Toch was het pas vanaf het derde werk, wanneer hij met Ravels 'Chanson Romanesque' in de huid kroop van een verliefde Don Quichot, dat Alcántara een aanstekelijke geestdrift begon uit te stralen. Met het al even bulderende als amusante 'Largo al factotum della città', dat eveneens uit Rossini's Barbiere komt en vooral voor het onsterfelijke "Figaro! Figaro! Figaro! Fi-ga-rooo!"-deel bekendstaat, trok Alcántara voor het laatste nummer nog eens al de registers open. 

Germán Enrique Alcántara tijdens de Koningin Elisabethwedstrijd.Beeld RV/Koningin Elisabethwedstrijd


Of hij daarmee Ao Li een koekje van eigen deeg gebakken heeft, zal de jury moeten uitmaken.

De vogels in het prieeltje

Na de pauze maakte de Koreaanse sopraan Sooyeon Lee al meteen duidelijk waar ze naar toe wou. In een wat bedachtzame Mozart zocht ze, zich richtend to God, vastbesloten de hogere stemregionen op. Haar interpretatie van Verdi's 'Caro Nome' uit Rigoletto deed ons samen met de naïeve Gilda smachten naar de Franse student Gaultier Maldè. Dat de jonge vrouw met haar hunkering naar de vermomde graaf eigenlijk haar lot bezegelt, deed de sopraan ons vakkundig vergeten.

Het trommelvlies ging voelbaar trillen tijdens Lee's laatste stuk: 'Les oiseaux dans la charmille' uit Offenbachs Les contes d'Hoffmann.

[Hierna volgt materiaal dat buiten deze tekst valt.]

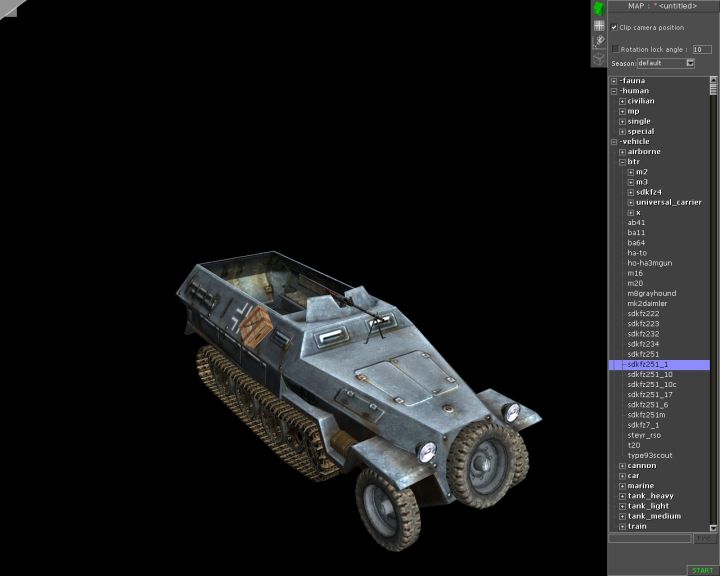Expand the cannon category
Image resolution: width=720 pixels, height=576 pixels.
622,466
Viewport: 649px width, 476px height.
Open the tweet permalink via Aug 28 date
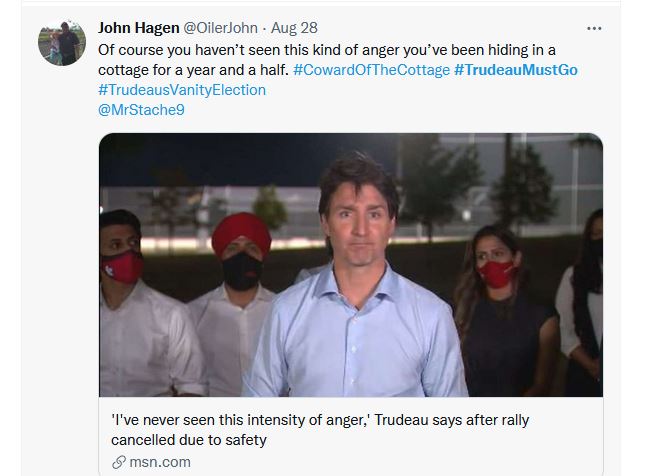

Dat Offenbach met Les contes mooie muziek geschreven heeft, kan u zich misschien herinneren van de opera-scène in Roberto Benigni's film La vita è bella (1997). 

Sooyeon Lee tijdens de Koningin Elisabethwedstrijd.Beeld RV/Koningin Elisabethwedstrijd

Dat het echt zo is, bewees Lee door een stukje indrukwekkend vocaal spierballengerol waarvoor ze bijzonder warm onthaald werd. Al komt dat zeker ook door het sympathieke personage dat Hoffmann met Olympia op muziek gezet heeft: als mechanische pop moet ze tijdens de aria verschillende keren opgewonden worden, wat altijd voor plezier zorgt.

Een melancholieke Matviienko

Als afsluiter gingen we met de Oost-Oekraïnse bariton Danylo Matviienko (27), die sinds 2017 lid is van de Académie de l’Opéra national de Paris, een eerder melancholieke kant op. Zoals in de halve finale leek het repertoire weer zo opgebouwd dat het in zijn eigen taal, het Russisch, kon eindigen. Wat niet betekent dat op de weg er naar toe helemaal niets te horen viel. Au contraire!        

Terwijl hij als Mefistofeles in Berlioz 'Voici des roses' (La damnation de Faust) het villeine en het speelse nog niet helemaal van zich afschudde, werd de toon met Brittens 'Look through the port' en Mahlers 'Wenn mein Schatz  Hochzeit macht' een stuk ernstiger. Matviienko slaagde er in beide stukken in om het zenuwslopende samenspel van hoop en wanhoop van een ter dood veroordeelde zeerover of een bedrogen minnaar treffend neer te zetten. Zijn pièce de résistance was en blijft toch Rachmaninovs 'Vies' tabor spit' ('Het hele kamp slaapt').

Danylo Matviienko tijdens de Koningin Elisabethwedstrijd.Beeld RV/Koningin Elisabethwedstrijd

Opvallend genoeg was dat ook laatste nummer van Ao Li, die zich in de halve finale ook al in het Russisch van zijn beste kant had laten zien. Wel leek het gedragen nummer wat tussen de plooien te vallen na de krachttoeren die er bij de Chinees aan voorafgingen. Bij Matviienko was dat niet zo. De zanger, die op een bepaalde manier zijn sérieux enkel vergrootte door ervoor speciaal zijn strikje uit te doen, begeleidde de lyrische, maar ook gewichtige tonen van Rachmaninov op een doorvoelde manier tot een zinderend einde.   

De finale van de Koningin Elisabethwedstrijd gaat verder op 11/05 en 12/05 in Bozar (Brussel) en is live te volgen op Canvas en Klara.